By 1995, billionaire speculator George Soros' Open Society Institute had
given the Pacifica Foundation a $40,000 grant. And in 1996, the Carnegie
Corporation of New York gave Pacifica a $25,000 grant to launch its
DEMOCRACY NOW show. In 1997 came a $13,000 grant from the J.M. Kaplan
Fund to Pacifica to provide support for DEMOCRACY NOW. And in 1998 came
a $25,000 grant to Pacifica from the Public Welfare Foundation "to
report on hate crimes and related issues as part of its `DEMOCRACY NOW!"
public-affairs radio program and an additional $10,000 grant to support
DEMOCRACY NOW from the J.M. Kaplan Fund. That same year the Ford
Foundation gave a $75,000 grant to Pacifica "toward marketing
consultancy, promotional campaign and program development activities for
radio program, DEMOCRACY NOW." In 1998 and 1999, two grants, totalling
$22,500, were also given to Pacifica by the Boehm Foundation, to support
its DEMOCRACY NOW show.
In early 2002, an additional Ford Foundation grant of $75,000 was given
to Deep Dish TV "for the television news series, DEMOCRACY NOW, to
continue incorporating the aftermath of the September 11th attack into
future broadcasts." Besides being presently subsidized by the Ford
Foundation to air Pacifica's DEMOCRACY NOW show, Deep Dish TV, with an
annual income of $158,000 in 2000, was also subsidized by the MacArthur
Foundation in the 1990s.

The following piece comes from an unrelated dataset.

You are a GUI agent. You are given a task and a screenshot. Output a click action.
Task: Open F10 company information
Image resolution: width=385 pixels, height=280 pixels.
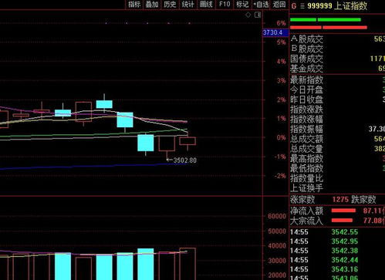coord(225,5)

Between 1993 and 1998, $190,000 in grants were
given to Deep Dish TV by the MacArthur Foundation. And one of the
members of Deep Dish TV's board of directors in recent years has
apparently been a WBAI staffperson named Mario Murillo.
Another Ford Foundation grant of $200,000 was given in April 2002 to the
Astraea Foundation, whose former board finance committee chairperson,
Leslie Cagan, is presently the chairperson of Pacifica's national board.
Three other grants have been given to the Astraea Foundation by the Ford
Foundation since 2000: two grants, totalling $75,000, in 2000; and a
$200,000 grant in 2001 "for general support and subgrants to
community-based organizations addressing social, political and economic
justice, especially those focused on lesbians and other sexual
minorities." The former finance committee chairperson of the Ford
Foundation-sponsored Astraea Foundation recently signed a $2 million
"golden handshake / sweetheart contract" with the Ford
Foundation-sponsored, soon-to-be-privatized DEMOCRACY NOW producer (who
has apparently been receiving a $90,000/year salary from Pacifica in
recent years for her alternative journalism work).